On 10/11/2018 07:14 AM, Nick Fisk wrote:
-----Original Message-----
From: ceph-devel-owner@xxxxxxxxxxxxxxx [mailto:ceph-devel-owner@xxxxxxxxxxxxxxx] On Behalf Of Sage Weil
Sent: 10 October 2018 23:37
To: Nick Fisk <nick@xxxxxxxxxx>
Cc: ceph-devel@xxxxxxxxxxxxxxx
Subject: Re: Bluestore deferred writes for new objects
On Wed, 10 Oct 2018, Nick Fisk wrote:
Following up from a discussion on the performance call last week.
Is anybody able to confirm the behaviour of Bluestore deferred writes with new objects?
From my testing it appears that new object are always directly written
to the underlying block device and not buffered into flash, whereas existing objects <64KB are.
I just did a quick test (on master) and it looks like the deferred writes are working as expected in that they *do* apply to new objects
(as well as existing ones). Can you be a bit more specific about what you observed? (which version? what workload?)
This is on Mimic 13.2.2, 7.2k disks with SSD for DB. Three observations I have made.
1. RADOS bench doing QD=1 4k objects is a lot slower than writing with FIO (directio) QD=1 4kb IO's to a fully thickened RBD (about 10x)
2. RADOS bench seems to increment the bluestore_write_small_new counter, whereas the fio test increments bluestore_write_small_deferred. Although deferred_write_ops looks like it increases in both cases
3. Compared to Filestore the RADOS bench test is also slower (again about 10x)
I've noticed slower write behavior when creating objects (RBD prefill
and rados) than overwrites to existing RBD objects. It wasn't anywhere
near 10x, but I wasn't focusing on the QD=1 use case either. I've got a
pile of things I need to work on, but I don't want to lose this one
because this is an important case to track down. I want to try to
replicate it in-house next week.
Nick, can you send me the rados bench and fio cmdline you are using? I
imagine so long as it's low QD and object creates vs RBD overwrites it
should be pretty obvious, but the exact invocations wouldn't hurt to have.
Mark

▶ [PROBLEM STATEMENT]
In the mailing-list thread about Bluestore deferred writes, list every counter name mentioned.

(Some records)
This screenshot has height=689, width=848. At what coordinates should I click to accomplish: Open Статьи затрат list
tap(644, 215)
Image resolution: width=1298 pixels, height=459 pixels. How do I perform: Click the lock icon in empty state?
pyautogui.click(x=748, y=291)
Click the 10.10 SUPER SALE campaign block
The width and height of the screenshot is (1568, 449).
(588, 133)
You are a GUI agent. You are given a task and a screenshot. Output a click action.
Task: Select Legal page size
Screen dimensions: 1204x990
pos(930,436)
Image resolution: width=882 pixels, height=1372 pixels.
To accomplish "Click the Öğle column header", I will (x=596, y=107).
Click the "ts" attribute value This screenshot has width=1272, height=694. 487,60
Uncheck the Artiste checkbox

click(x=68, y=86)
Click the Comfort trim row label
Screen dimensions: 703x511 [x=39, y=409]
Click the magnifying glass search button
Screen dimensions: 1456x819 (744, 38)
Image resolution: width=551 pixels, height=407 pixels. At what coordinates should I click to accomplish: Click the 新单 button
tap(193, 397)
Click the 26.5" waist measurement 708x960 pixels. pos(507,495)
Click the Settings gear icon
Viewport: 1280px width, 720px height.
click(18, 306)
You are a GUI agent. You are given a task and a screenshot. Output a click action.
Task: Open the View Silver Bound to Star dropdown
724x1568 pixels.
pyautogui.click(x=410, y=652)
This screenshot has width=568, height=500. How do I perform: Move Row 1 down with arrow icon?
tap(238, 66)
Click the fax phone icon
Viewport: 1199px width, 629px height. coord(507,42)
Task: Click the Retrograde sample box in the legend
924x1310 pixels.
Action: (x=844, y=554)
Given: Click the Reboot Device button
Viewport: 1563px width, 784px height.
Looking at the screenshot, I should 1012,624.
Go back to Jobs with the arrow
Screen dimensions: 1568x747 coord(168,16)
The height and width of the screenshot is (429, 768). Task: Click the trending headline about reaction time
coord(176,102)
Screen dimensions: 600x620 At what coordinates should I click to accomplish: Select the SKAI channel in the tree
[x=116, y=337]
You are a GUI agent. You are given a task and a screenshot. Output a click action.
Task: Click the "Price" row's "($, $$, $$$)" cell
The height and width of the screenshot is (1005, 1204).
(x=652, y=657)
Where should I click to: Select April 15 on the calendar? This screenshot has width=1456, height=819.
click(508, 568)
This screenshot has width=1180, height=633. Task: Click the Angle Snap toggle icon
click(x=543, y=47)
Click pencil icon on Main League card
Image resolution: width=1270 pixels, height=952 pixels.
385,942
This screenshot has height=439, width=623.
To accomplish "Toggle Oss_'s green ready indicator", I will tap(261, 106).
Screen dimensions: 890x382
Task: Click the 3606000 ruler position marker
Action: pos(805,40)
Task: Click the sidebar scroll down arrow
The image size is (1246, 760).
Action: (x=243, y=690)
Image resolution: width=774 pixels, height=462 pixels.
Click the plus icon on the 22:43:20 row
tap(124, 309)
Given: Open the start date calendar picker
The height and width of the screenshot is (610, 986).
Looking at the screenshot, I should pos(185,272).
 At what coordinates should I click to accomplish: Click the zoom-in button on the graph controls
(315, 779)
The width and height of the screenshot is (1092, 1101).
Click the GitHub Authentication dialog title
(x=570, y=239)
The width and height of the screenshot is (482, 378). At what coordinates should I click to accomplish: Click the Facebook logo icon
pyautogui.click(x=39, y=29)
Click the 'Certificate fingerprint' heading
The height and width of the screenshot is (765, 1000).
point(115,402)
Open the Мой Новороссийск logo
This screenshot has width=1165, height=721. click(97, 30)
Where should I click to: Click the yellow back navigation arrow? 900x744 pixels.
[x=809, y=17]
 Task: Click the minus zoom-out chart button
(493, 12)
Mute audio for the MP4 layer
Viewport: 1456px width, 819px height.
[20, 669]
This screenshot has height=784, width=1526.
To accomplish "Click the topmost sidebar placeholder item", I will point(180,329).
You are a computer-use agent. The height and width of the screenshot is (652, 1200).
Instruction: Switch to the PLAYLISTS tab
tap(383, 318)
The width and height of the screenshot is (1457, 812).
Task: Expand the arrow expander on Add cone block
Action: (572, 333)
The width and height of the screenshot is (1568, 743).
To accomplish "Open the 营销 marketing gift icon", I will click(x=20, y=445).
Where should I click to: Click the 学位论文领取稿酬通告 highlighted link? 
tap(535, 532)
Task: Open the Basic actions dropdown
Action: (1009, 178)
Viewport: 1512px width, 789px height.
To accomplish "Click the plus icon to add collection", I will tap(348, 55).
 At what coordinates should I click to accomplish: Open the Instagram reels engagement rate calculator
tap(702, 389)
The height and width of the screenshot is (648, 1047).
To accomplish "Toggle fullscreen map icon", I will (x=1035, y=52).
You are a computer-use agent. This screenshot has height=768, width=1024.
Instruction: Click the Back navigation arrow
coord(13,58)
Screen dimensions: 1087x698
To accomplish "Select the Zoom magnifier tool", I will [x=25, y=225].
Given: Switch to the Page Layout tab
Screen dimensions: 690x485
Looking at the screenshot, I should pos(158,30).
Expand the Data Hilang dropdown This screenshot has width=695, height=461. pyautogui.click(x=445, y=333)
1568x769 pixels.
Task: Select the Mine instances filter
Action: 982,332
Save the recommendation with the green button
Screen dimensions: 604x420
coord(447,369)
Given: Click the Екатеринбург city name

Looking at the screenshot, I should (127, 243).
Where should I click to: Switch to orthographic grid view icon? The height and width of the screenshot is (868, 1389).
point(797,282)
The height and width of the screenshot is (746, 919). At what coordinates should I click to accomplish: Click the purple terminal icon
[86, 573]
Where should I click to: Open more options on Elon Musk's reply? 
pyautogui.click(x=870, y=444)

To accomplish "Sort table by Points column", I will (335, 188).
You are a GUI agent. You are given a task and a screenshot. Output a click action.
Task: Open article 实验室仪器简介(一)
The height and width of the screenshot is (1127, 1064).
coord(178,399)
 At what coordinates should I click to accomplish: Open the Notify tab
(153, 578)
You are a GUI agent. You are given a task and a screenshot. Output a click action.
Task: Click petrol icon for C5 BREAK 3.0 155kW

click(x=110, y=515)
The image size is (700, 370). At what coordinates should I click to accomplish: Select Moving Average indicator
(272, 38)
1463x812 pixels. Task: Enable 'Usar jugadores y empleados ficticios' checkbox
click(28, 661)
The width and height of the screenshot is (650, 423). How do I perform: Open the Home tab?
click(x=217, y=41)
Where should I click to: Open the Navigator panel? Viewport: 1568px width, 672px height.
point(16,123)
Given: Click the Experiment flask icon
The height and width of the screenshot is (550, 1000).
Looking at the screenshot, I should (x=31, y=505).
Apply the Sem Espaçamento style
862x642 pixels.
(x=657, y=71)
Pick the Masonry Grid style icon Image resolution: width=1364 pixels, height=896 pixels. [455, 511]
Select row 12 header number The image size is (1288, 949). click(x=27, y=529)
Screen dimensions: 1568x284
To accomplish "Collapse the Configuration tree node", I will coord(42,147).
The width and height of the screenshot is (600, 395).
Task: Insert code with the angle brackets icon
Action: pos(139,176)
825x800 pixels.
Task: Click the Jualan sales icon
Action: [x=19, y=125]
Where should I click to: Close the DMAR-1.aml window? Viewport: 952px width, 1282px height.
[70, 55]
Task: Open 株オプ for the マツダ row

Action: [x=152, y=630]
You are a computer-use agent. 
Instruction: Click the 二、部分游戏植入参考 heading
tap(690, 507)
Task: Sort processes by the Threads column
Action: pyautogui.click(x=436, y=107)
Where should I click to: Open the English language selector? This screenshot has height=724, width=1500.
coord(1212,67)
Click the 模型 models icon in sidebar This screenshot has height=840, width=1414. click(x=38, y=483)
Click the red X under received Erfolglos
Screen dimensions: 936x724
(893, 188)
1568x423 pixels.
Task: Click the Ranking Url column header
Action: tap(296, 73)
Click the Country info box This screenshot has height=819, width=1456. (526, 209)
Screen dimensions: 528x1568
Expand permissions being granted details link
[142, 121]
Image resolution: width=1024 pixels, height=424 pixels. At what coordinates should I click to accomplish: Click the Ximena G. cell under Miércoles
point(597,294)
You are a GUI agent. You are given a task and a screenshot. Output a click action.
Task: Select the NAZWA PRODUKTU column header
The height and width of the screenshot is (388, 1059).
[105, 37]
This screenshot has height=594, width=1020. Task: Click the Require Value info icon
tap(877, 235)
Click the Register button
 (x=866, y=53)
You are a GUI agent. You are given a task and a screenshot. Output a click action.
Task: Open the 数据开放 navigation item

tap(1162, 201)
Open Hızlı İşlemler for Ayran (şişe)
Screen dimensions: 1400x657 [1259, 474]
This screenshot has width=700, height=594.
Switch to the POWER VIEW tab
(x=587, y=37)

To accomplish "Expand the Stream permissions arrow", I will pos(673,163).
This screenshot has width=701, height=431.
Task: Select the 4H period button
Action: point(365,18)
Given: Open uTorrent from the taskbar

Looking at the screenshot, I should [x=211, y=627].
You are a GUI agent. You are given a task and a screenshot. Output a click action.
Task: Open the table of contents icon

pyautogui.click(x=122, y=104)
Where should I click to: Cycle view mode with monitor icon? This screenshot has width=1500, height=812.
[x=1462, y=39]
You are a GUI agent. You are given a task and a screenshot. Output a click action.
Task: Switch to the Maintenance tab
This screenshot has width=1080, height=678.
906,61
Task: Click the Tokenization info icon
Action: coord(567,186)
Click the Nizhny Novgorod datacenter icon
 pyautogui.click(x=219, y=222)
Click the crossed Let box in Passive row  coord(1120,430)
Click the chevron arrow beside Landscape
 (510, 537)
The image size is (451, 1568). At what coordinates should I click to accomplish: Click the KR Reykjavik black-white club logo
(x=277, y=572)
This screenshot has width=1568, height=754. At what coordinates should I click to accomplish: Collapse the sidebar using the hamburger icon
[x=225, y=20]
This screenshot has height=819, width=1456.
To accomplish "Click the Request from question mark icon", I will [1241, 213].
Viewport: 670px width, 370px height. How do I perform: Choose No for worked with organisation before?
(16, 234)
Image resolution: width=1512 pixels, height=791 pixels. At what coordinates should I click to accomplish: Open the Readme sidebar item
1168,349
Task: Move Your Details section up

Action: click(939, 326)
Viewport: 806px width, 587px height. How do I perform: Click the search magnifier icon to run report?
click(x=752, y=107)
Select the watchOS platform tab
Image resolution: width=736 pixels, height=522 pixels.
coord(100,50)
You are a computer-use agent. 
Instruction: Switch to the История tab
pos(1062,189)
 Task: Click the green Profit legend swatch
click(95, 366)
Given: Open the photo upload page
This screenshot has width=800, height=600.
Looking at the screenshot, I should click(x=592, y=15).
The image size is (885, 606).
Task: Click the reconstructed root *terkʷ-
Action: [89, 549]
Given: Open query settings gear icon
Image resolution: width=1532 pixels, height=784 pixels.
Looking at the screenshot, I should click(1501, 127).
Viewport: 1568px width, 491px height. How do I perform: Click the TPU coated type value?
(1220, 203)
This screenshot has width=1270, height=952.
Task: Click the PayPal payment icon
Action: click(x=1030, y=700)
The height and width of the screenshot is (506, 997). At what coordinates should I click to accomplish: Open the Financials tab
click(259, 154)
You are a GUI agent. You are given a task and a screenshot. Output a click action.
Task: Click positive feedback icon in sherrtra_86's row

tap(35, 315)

▶ [ANSWER TO THIS TASK]
bluestore_write_small_new, bluestore_write_small_deferred, deferred_write_ops